Hoparlörlerden yankılanan tüm propaganda sözlerinin aksine yakın plan sahnelerde en dikkat çekici şey ise kalabalıktaki yüzler oluyor... Yönetmen, ustalığını tam da burada konuşturmuş. Yüzlerdeki ifadelerin tarifi imkansız... Totaliter rejimin bireyler üzerinde bıraktığı yük farklı yüzlerde, farklı mimiklerle dışa vuruyor... Kaygı, endişe, bilinmezlik, huzursuzluk, yorgunluk ve belki de umut...
Aslında yüzlerdeki ifadeler, bu bütün o şaşalı cenaze töreninin ve saatlerce süren propagandif yayınların kısa bir süre içinde anlamını yitireceğinin de habercisi...
Lenin'den sonra kendi kültünü geliştiren ve dini de bu külte entegre eden Stalin'in totaliter rejiminin tüm yansımaları böylece kalabalıklar içinde bile net bir şekilde gözüküyor. Sibiryalı işçiler, Tacik köylüler, Estonyalılar... Neredeyse her bir yüz, ayrı bir portre fotoğrafın öznesi olacak nitelikte.
Öyle ki; yönetmen Loznitsa, Stalin'le başlayan bu süreçle ilgili şaşkınlığını şöyle ifade ediyor: "Sovyetler Birliği'nin her zaman ateist bir toplum olarak görülmesi çok şaşırtıcı!"
Filmi izlerken aklıma gelen bir başka şey ise yönetmenin bu görüntülere nasıl ulaştığı oldu. Birkaç araştırma yaptıktan sonra Loznitsa'nın işinin aslında çok da zor olmadığını anladım. Yönetmen, bunu merak edenler için şöyle diyor; "Çok basitti. Arşiv müdürüne sordum ve bu konuda çok açıklardı. Bu fikrin daha önce kimsenin aklına gelmemiş olması oldukça şaşırtıcı!”
İşin bir başka boyutu, belki de aslında en önemlisi, bu görüntülerin resmi bir propaganda prodüksiyonu için çekilmiş olması...
Yani, propaganda için resmi olarak çekilen 40 saatlik görüntü ve 24 saatlik radyo yayınlarından 68 yıl sonra, o dönemi yansıtan apayrı ve fazlasıyla kışkırtıcı bir yapıt hazırlanabiliyor.
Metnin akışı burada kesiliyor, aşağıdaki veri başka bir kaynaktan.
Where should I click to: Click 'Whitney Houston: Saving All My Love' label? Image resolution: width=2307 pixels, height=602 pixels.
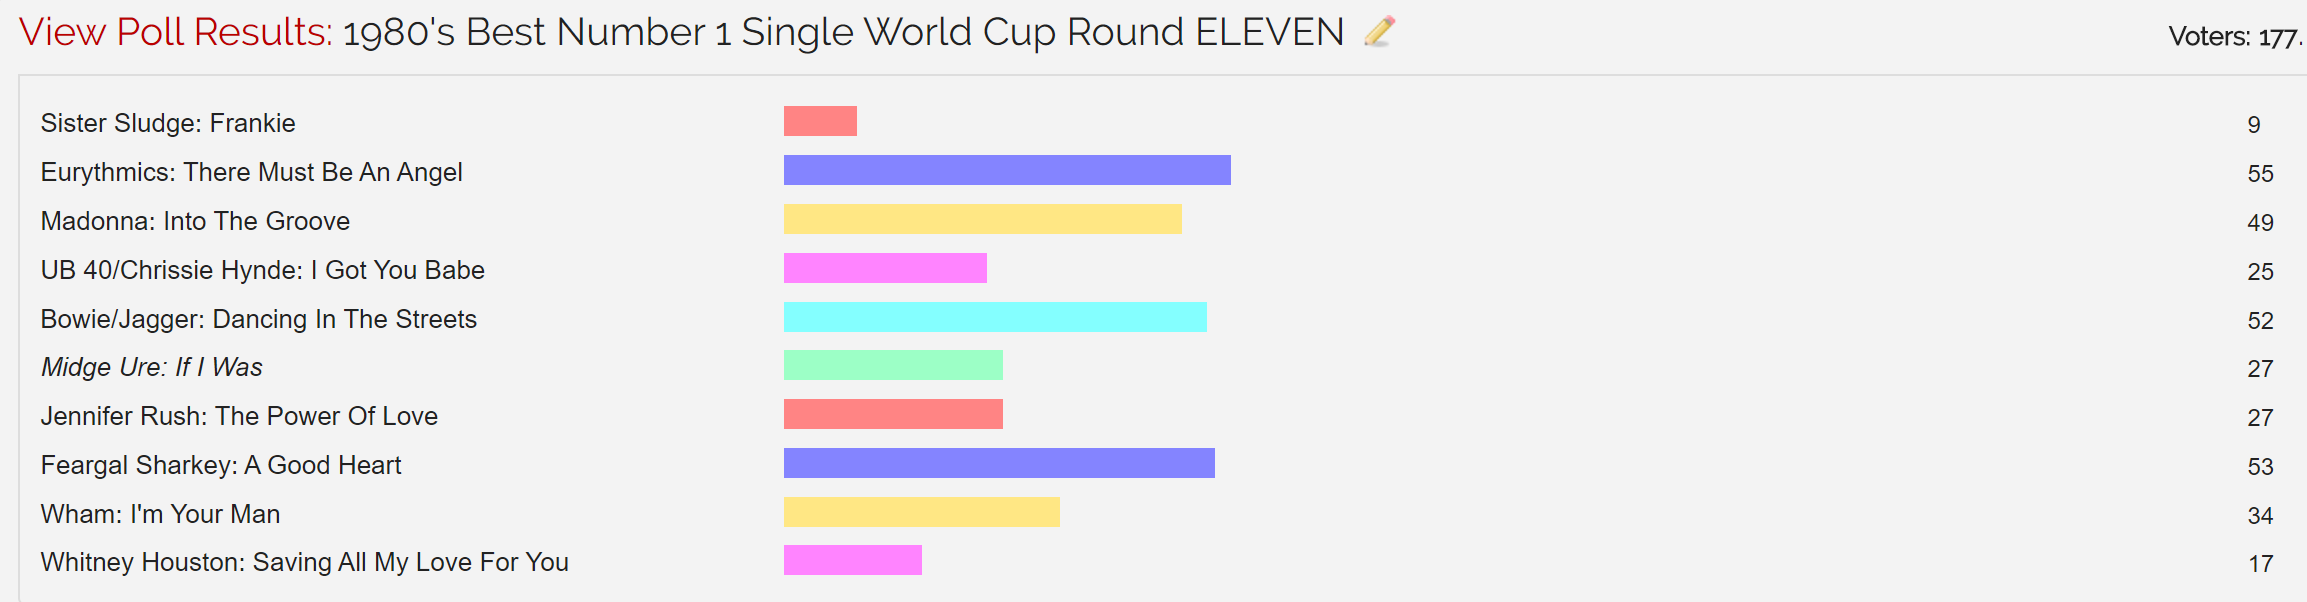coord(305,562)
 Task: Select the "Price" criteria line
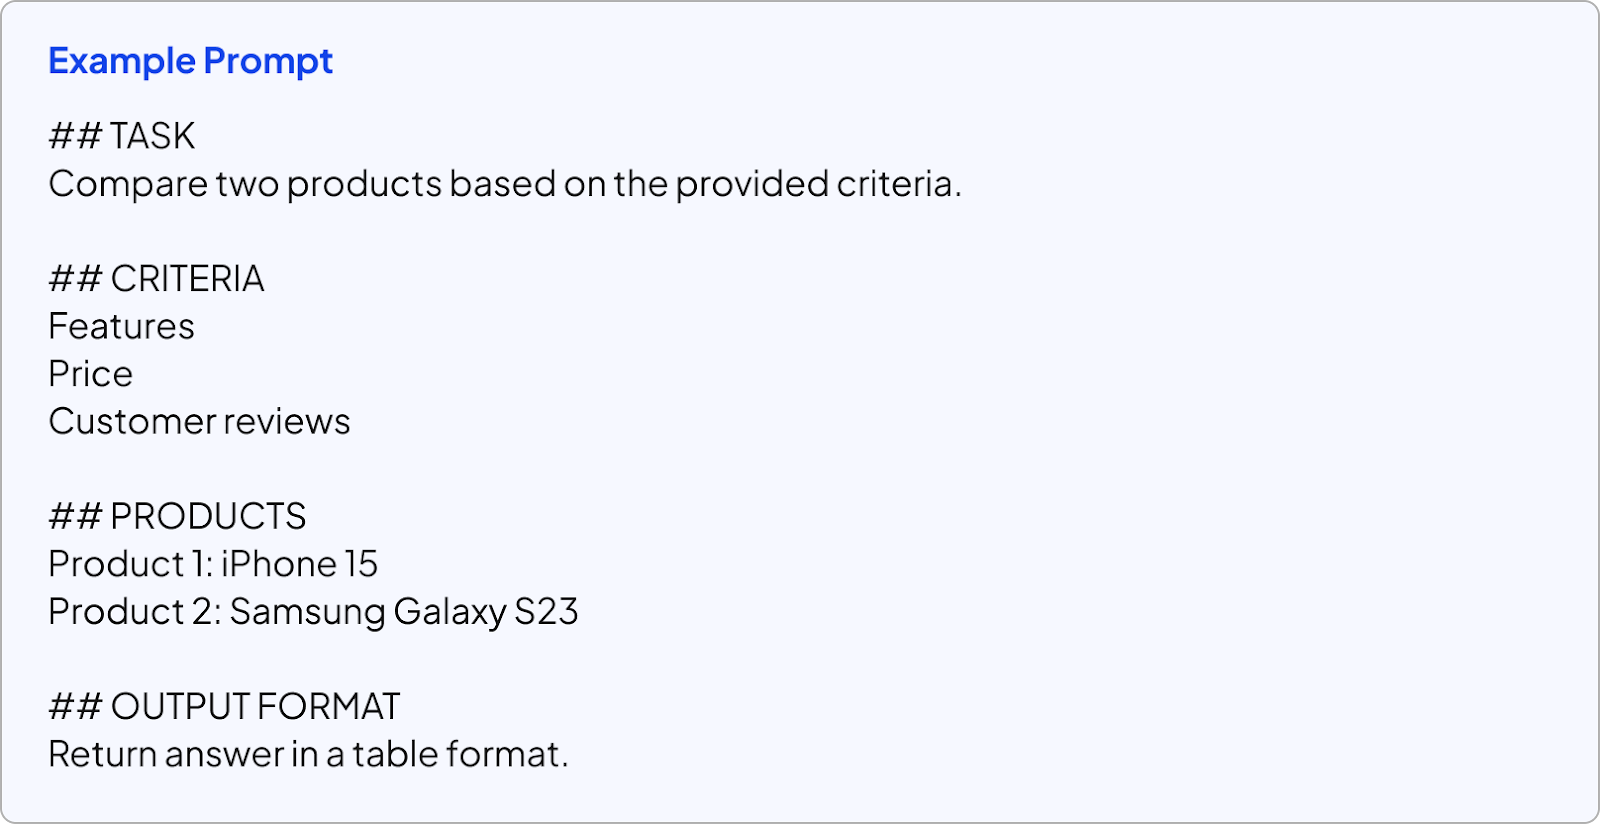[x=90, y=374]
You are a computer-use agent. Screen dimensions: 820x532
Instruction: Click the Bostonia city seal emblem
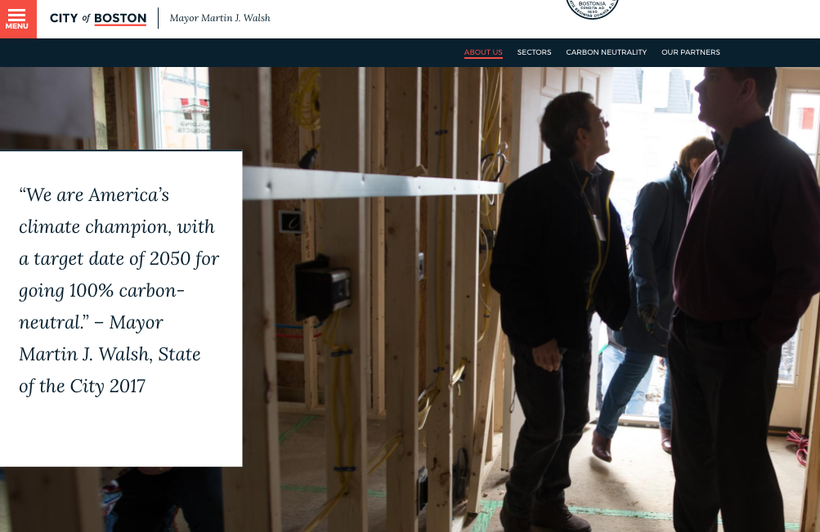(592, 8)
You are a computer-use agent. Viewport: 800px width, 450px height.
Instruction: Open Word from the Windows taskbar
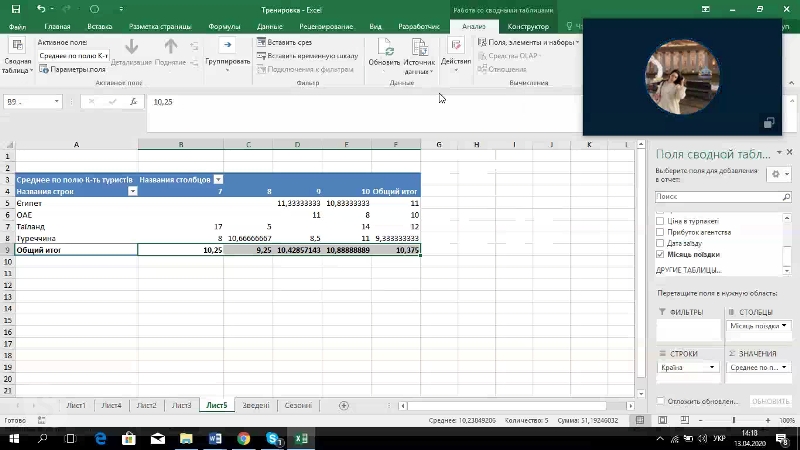pyautogui.click(x=215, y=438)
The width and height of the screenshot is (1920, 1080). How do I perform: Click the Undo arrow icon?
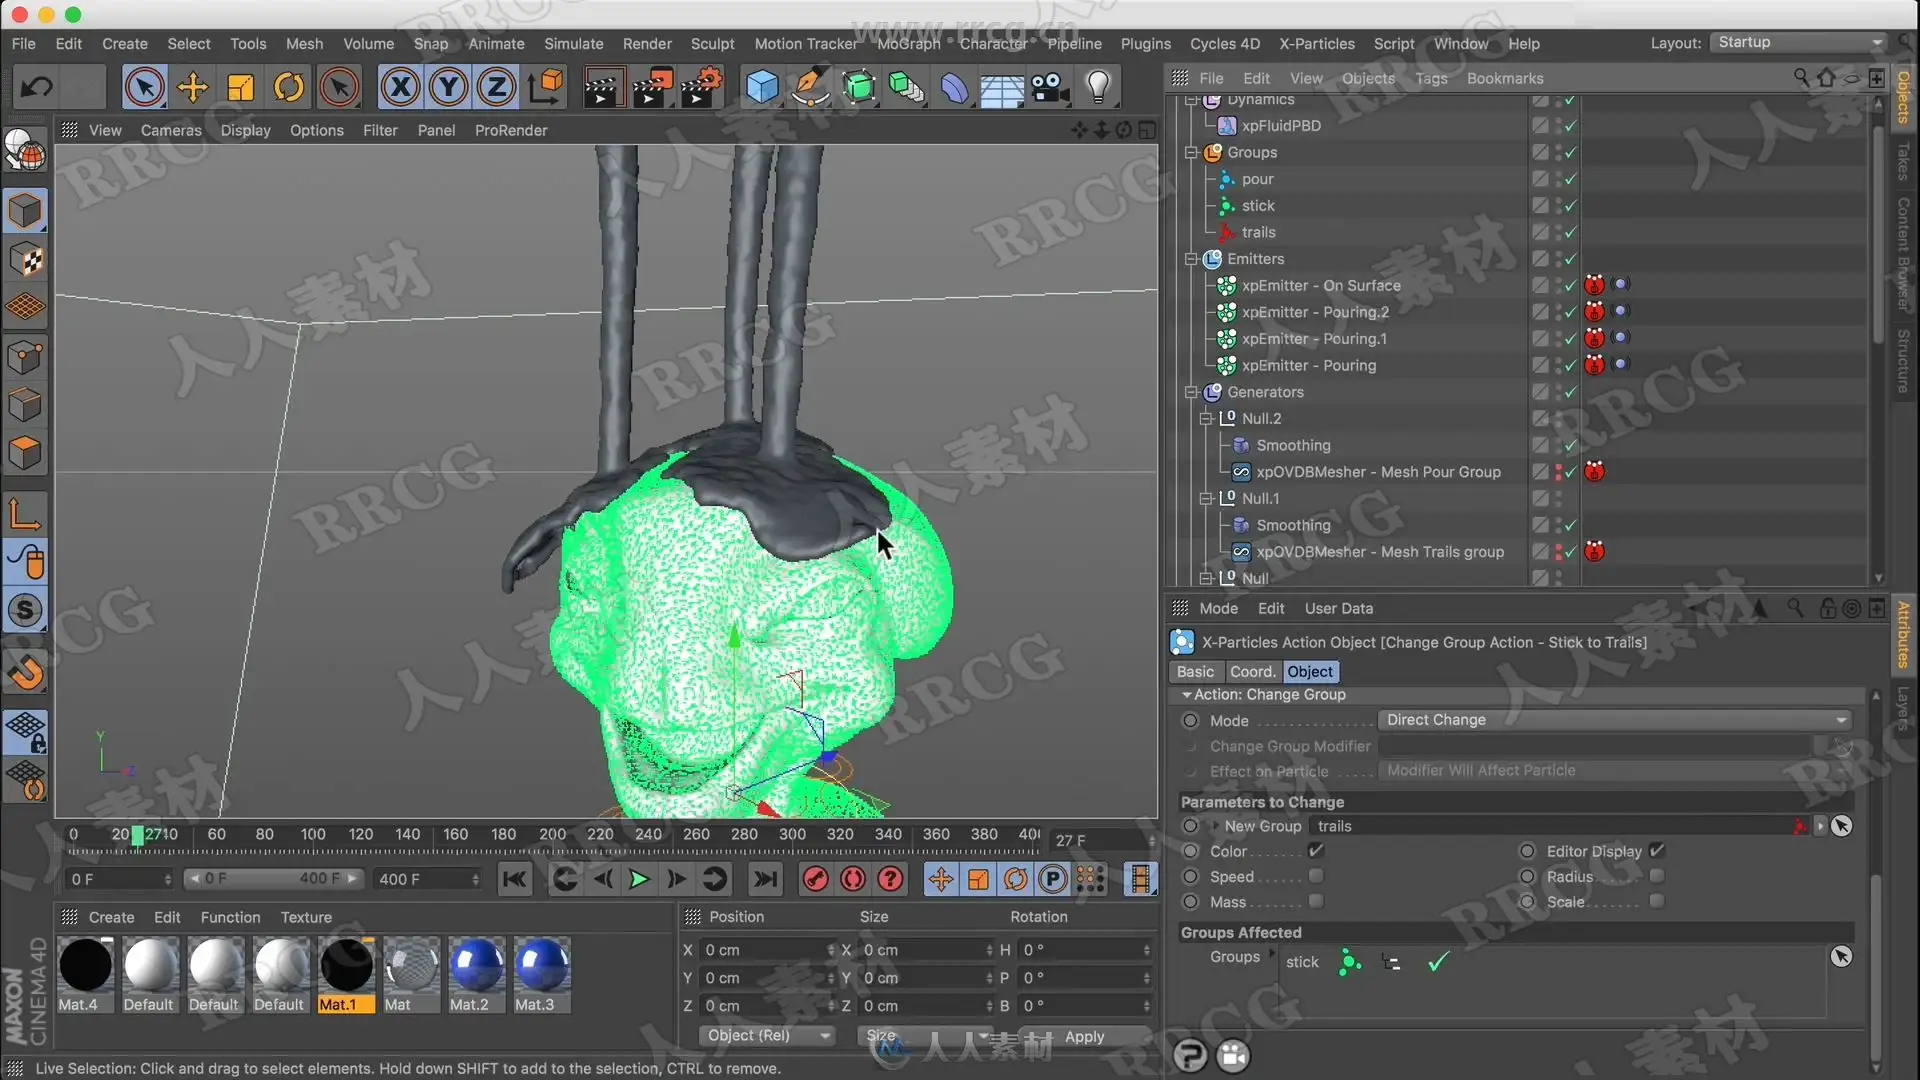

Tabii bunu yapabilmek için tarihinizi gaza gelmeden, kendinizi kahramanlık öykülerine kaptırmadan, propagandanın propaganda olduğunu bilerek, 'olabildiğince' objektif olarak araştırmak gerekiyor.
Eğer bunları yapamazsanız aradan değil 68, bin yıl geçse dahi, zihninizdeki tarih değişen iktidarların ideolojisine göre şekillenmeye devam eder. Ta ki yüzleşmek için bir yüzünüz kalmayıncaya kadar...
Meraklısına not: State Funeral, Türkiye'de MUBİ platformu üzerinden izlenebiliyor.